The Washington Redskins say Michael Westbrook is having the best training camp of his career. They say he's in the shape of his life and his work in practice has been what they always have wanted from him.

Do they dare to hope this will be the year Westbrook becomes the consistently dominant wide receiver they thought they were getting with the fourth pick in the 1995 draft?

They don't have any choice.

"You've got to line up and plan on it being there," Coach Norv Turner said today. "Mike has put games together. He played well for 11 or 12 games last year until he got hurt. If Mike can stay injury-free, I think he'll put together 16 games and be a very good player."

For four seasons, the Redskins have seen glimpses of what made them believe Westbrook would be terrific: bursts of speed, shows of strength, a terrific catch here, a superb game there.

But every time Westbrook seemed headed toward becoming a Pro Bowl player, there has been an injury or an indiscretion. He attacked teammate Stephen Davis on the practice field. He got a costly penalty during a key game for removing his helmet during a tantrum. He angered coaches and alienated some of his teammates.
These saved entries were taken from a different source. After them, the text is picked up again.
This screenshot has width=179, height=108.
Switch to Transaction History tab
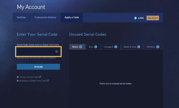(45, 17)
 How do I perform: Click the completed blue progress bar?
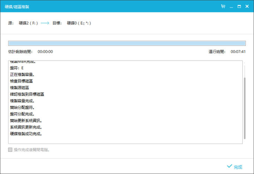click(x=127, y=44)
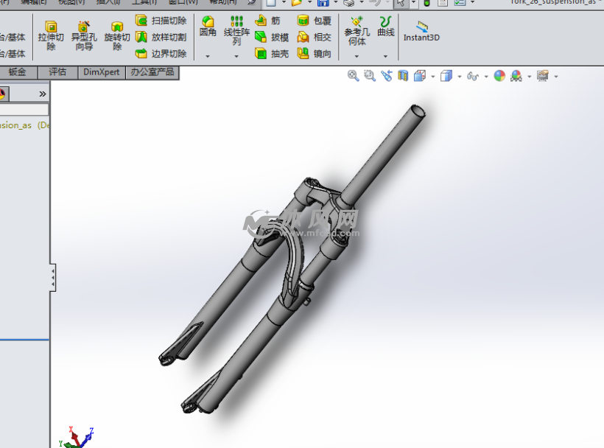This screenshot has height=448, width=604.
Task: Click Zoom to Fit magnifier icon
Action: 354,76
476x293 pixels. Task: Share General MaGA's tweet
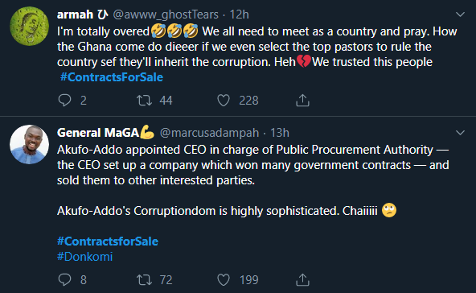coord(302,279)
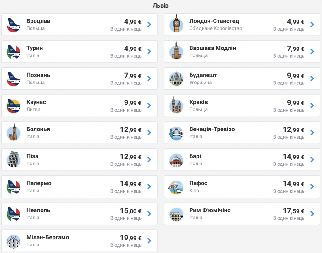322x253 pixels.
Task: Open the chevron arrow for Неаполь
Action: coord(149,214)
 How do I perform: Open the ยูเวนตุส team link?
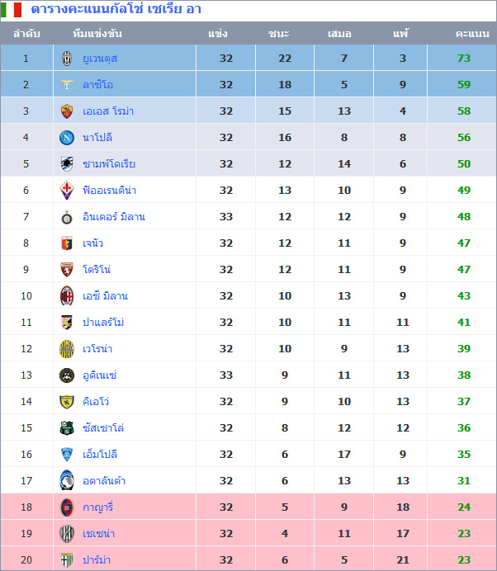pyautogui.click(x=100, y=59)
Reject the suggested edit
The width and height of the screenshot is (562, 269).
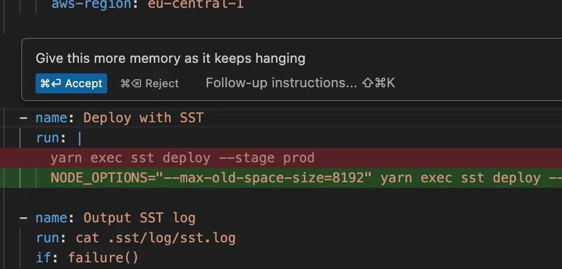click(x=150, y=83)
So, for now, Westbrook's performance in training camp is generating tempered optimism.

"He's going good," said Terry Robiskie, the Redskins' passing game coordinator and wide receivers coach. "You hope this is the year. I thought last year would be his year to come into his own, but he got hurt. This year, as opposed to in the past, he's been able to string together a bunch of good practices in a row."
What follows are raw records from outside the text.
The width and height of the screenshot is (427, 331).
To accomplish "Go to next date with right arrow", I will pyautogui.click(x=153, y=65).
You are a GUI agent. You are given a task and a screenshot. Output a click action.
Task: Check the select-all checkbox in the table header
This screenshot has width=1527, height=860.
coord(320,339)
But Robiskie added: "Until a guy can go out and do it for 16 weeks instead of Week 1, Week 5 and Week 8, you can't say he's there. That's the test by which all players are measured."

Even Westbrook isn't making any bold predictions, although he likes his chances of having a breakthrough season.

"We'll have to wait till the season," he said. "You don't know what's going to happen. If I had to put a percentage to it, I'd have to say the odds are in my favor."

Last season, he established career highs with 44 catches for 736 yards and six touchdowns. He had seven receptions for 132 yards and two touchdowns at Seattle in Week 3, and 10 catches for 135 yards and three touchdowns against Arizona in Week 11.

Still, the Redskins couldn't come away from last season with entirely positive feelings about Westbrook. Turner fined him and benched him for two games for missing a team meeting and walk-through the day before a game. Robiskie loudly admonished him for his behavior during a team meeting a few weeks later. And he suffered a season-ending injury in Week 13 when his head was rammed to the turf on a tackle by San Diego Chargers cornerback Charles Dimry. Westbrook suffered a herniated disk in his neck that required surgery and initially caused fear that his career was in jeopardy.

But Westbrook's recovery has gone smoothly. And in a training camp full of positives for the Redskins, his play and demeanor have been among the most encouraging developments. He says he stopped worrying about his neck injury long ago. The Redskins have moved him to flanker in an attempt to avoid double-teaming defenses, and he appears to have developed a rapport with new quarterback Brad Johnson.

"Mike has had his most consistent camp," Turner said. "He's in the best condition he's ever been in. When you're in good condition, it's easier to maintain things over time. With the move to flanker, I think there will be more opportunities for us to get him the ball."

Said Westbrook: "I'm having fun. That's what it's all about. We have a lot of new faces. You can't help but have a new feeling. . . . Brad is blending in well. He's mixing in well with everybody. We'll see. It seems like the chemistry is there, but we won't be able to tell for sure until the season."

The Redskins know a new quarterback doesn't feel completely comfortable with his receivers overnight. But they hope the Johnson-Westbrook connection is well on its way to being productive.

"I see some nice things," Robiskie said. "I see spurts. I see potential. When it will click in, I don't know."

The Redskins believe they have some of the foundation of a solid passing game in place. They love Johnson's touch and leadership. They think they have a fullback, Larry Centers, and a tight end, Stephen Alexander, who will be reliable receivers.

But they need the final pieces -- an offensive line that can protect Johnson, and a wide receiver who scares defenses and makes big plays every week. Team officials talk about the talents of Westbrook and Albert Connell, the club's other starting wide receiver, but they also are searching for a top-notch wide receiver they can acquire in a trade. However, they must prepare for the season as if there won't be any additions.

"I believe this group of receivers can play in the NFL . . . and can play extremely well," Robiskie said. "But there's a certain level of immaturity in the group. They're young. They don't have a lot of experience. If at any given time they fail to focus, we're going to get whipped. That's the challenge for me."